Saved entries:
################
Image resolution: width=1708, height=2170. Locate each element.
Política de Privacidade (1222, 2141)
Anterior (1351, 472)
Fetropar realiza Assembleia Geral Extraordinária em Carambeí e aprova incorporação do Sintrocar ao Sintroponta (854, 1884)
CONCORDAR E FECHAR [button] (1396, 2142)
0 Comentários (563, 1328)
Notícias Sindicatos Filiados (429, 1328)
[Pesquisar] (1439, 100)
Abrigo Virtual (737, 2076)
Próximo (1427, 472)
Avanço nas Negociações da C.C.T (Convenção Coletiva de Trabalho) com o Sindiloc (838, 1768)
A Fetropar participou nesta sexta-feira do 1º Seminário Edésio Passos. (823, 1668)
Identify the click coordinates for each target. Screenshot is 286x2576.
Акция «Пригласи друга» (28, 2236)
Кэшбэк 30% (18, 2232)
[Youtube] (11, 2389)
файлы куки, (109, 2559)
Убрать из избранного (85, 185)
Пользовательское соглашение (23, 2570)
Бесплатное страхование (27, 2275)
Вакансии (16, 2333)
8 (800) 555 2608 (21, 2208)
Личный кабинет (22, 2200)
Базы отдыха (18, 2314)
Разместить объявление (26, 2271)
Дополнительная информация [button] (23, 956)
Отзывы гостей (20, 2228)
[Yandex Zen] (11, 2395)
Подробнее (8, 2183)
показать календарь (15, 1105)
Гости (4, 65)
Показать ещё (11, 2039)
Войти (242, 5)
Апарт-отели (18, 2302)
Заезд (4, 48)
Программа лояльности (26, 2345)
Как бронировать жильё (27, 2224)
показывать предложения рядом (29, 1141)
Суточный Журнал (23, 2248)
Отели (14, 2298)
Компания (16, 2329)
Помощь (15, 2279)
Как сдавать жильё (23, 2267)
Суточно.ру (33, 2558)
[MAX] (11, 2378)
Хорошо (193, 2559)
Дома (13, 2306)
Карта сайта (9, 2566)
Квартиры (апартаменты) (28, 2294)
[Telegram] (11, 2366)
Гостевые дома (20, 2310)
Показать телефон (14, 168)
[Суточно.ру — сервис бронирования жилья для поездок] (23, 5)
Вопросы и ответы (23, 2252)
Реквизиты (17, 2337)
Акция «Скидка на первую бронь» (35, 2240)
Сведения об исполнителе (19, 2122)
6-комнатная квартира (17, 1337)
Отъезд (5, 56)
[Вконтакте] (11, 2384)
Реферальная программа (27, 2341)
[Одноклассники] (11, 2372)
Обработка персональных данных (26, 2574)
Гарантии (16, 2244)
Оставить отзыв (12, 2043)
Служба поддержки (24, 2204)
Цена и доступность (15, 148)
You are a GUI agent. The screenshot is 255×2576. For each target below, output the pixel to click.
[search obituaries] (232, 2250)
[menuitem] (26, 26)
################
To do: Please transcribe the records exactly from their first line through the line holding "Fetropar realiza Assembleia", and leave out all others.

Completed task:
Image resolution: width=1708, height=2170. Locate each element.
Política de Privacidade (1222, 2141)
Anterior (1351, 472)
Fetropar realiza Assembleia Geral Extraordinária em Carambeí e aprova incorporação do Sintrocar ao Sintroponta (854, 1884)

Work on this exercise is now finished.